[Start of Attachment]

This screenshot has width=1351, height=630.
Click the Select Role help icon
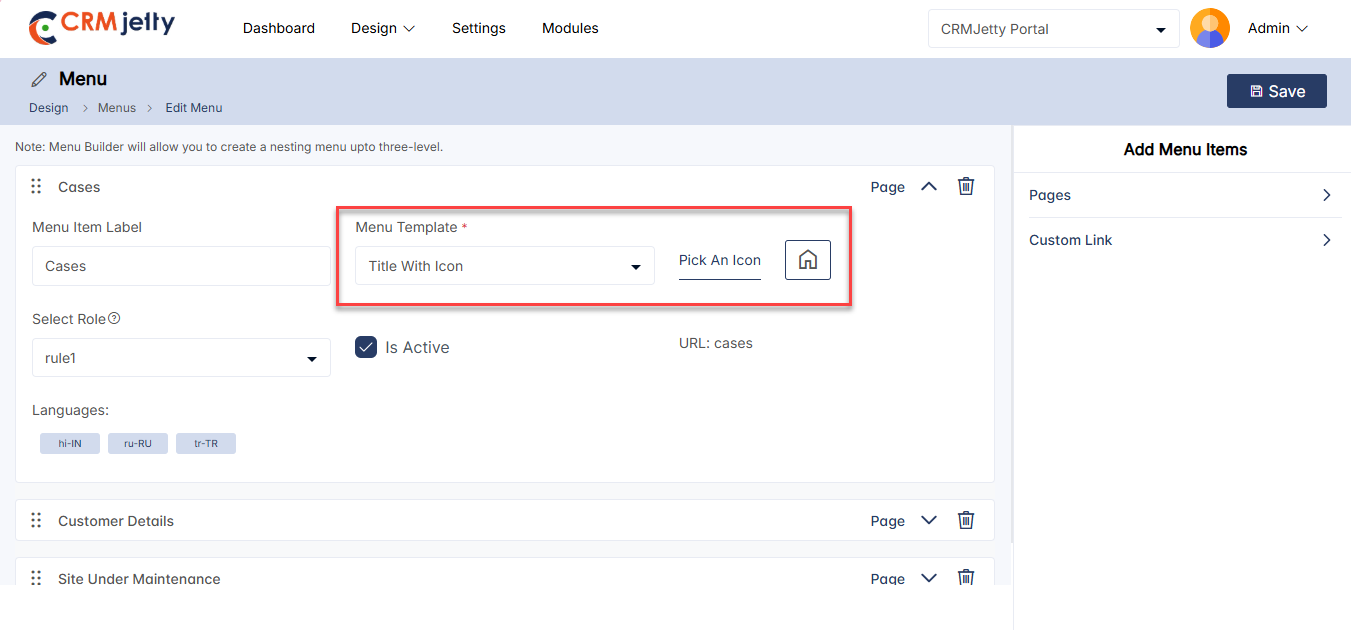[x=114, y=319]
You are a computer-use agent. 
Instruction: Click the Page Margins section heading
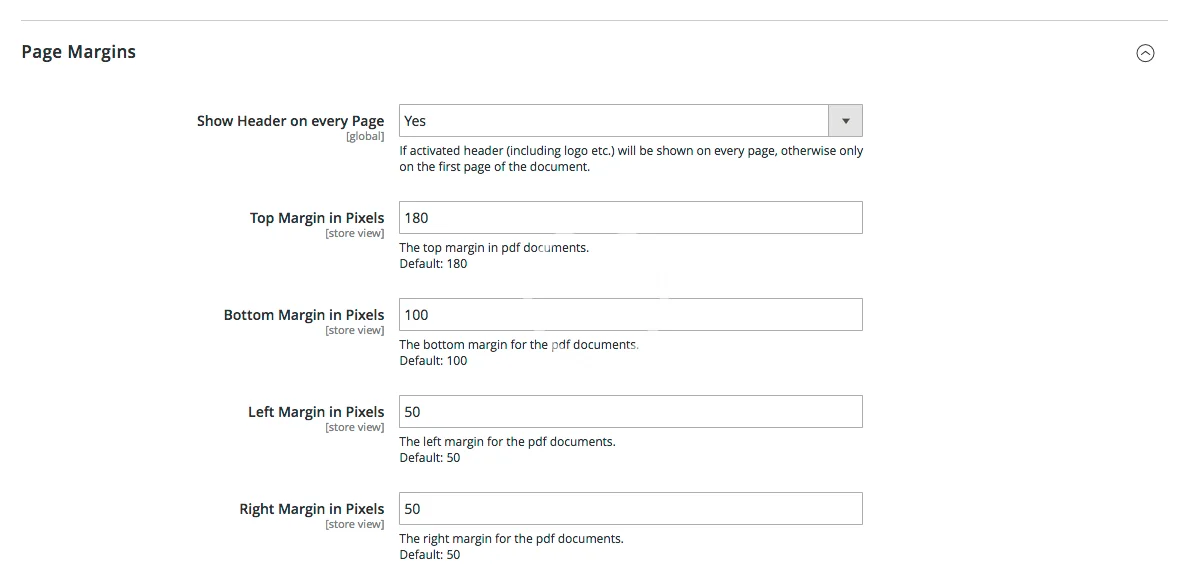pyautogui.click(x=79, y=52)
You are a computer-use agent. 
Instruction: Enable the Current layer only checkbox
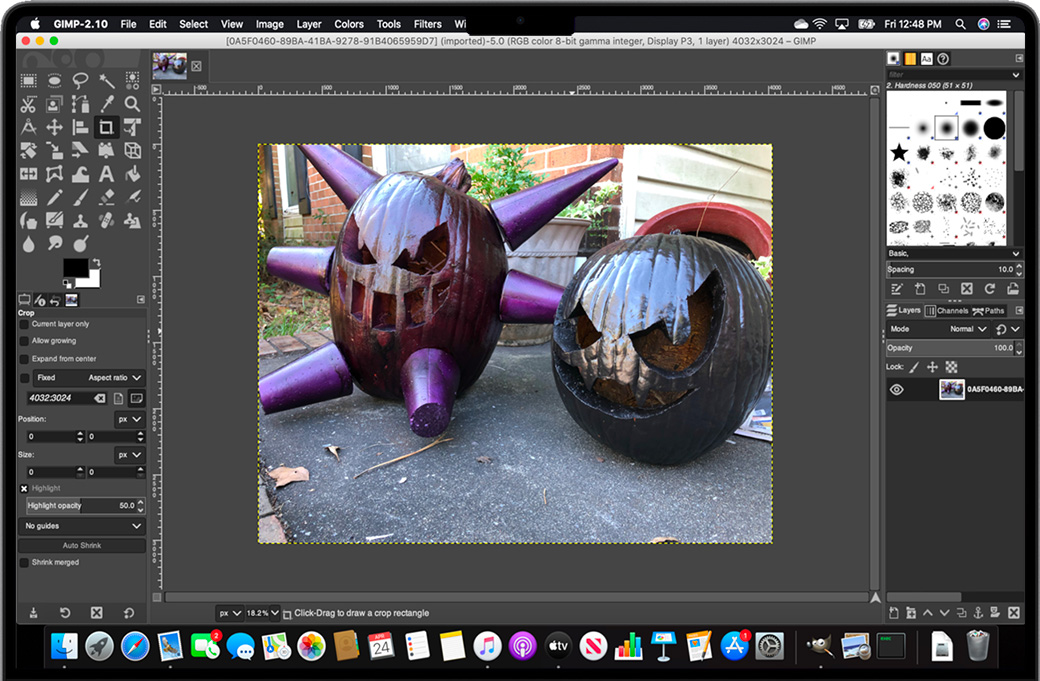coord(24,324)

[End of Attachment]

What is required: A faithful, picture-free copy of the material is what this task asks for.

Response area:
This screenshot has width=1351, height=630.
Click the Select Role help icon
[x=114, y=319]
You are a computer-use agent. 
Instruction: Click the Page Margins section heading
pyautogui.click(x=79, y=52)
You are a computer-use agent. 
Instruction: Enable the Current layer only checkbox
coord(24,324)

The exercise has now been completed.